| First Author | Gao C | Year | 2015 |
| Journal | Elife | Volume | 4 |
| PubMed ID | 26274564 | Mgi Jnum | J:226719 |
| Mgi Id | MGI:5698319 | Doi | 10.7554/eLife.10072 |
| Citation | Gao C, et al. (2015) FAK/PYK2 promotes the Wnt/beta-catenin pathway and intestinal tumorigenesis by phosphorylating GSK3beta. Elife 4 |
| abstractText | Aberrant activation of Wnt/beta-catenin signaling plays an unequivocal role in colorectal cancer, but identification of effective Wnt inhibitors for use in cancer remains a tremendous challenge. New insights into the regulation of this pathway could reveal new therapeutic point of intervention, therefore are greatly needed.

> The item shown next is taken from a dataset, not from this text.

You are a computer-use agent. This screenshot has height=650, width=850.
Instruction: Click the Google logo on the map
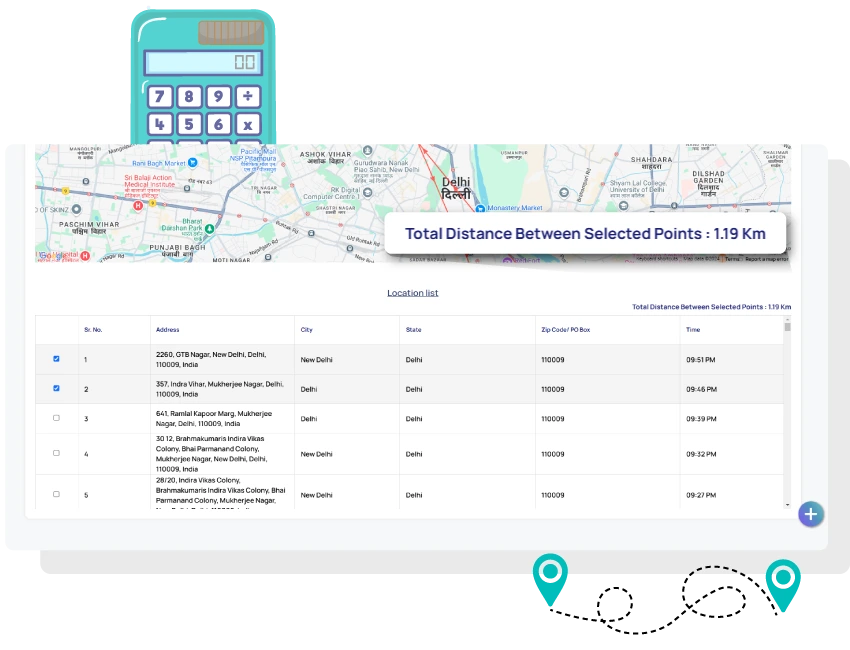point(50,256)
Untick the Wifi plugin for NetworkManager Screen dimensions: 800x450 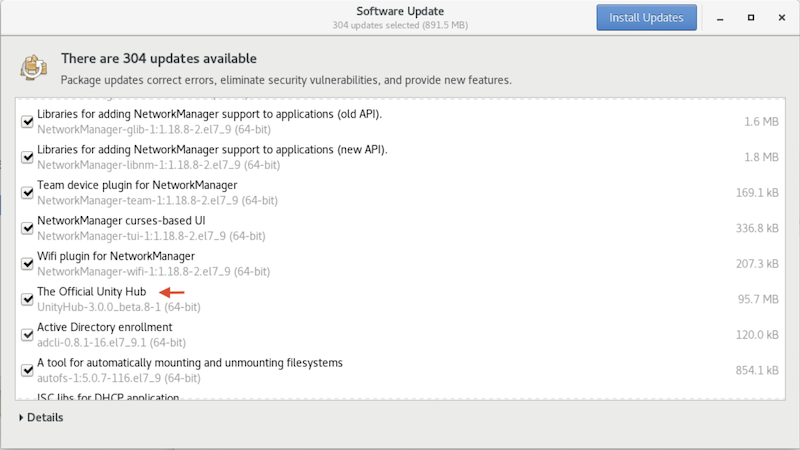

Here we report a novel FAK/PYK2/GSK3beta(Y216)/beta-catenin regulation axis: FAK and PYK2, elevated in adenomas in APC(min/+) mice and in human colorectal cancer tissues, functioned redundantly to promote the Wnt/beta-catenin pathway by phosphorylating GSK3beta(Y216) to reinforce pathway output-beta-catenin accumulation and intestinal tumorigenesis. We previously showed that Wnt-induced beta-catenin accumulation requires Wnt-induced GSK3beta/beta-TrCP interaction; the current study revealed that phosphorylation of GSK3beta(Y216) was a molecular determinant of GSK3beta recruitment of beta-TrCP. Pharmacological inhibition of FAK/PYK2 suppressed adenoma formation in APC(min/+) mice accompanied with reduced intestinal levels of phospho-GSK3beta(Y216) and beta-catenin, indicating that FAK/PYK2/GSK3beta(Y216) axis is critical for the activation of Wnt/beta-catenin signaling in APC driven intestinal tumorigenesis. |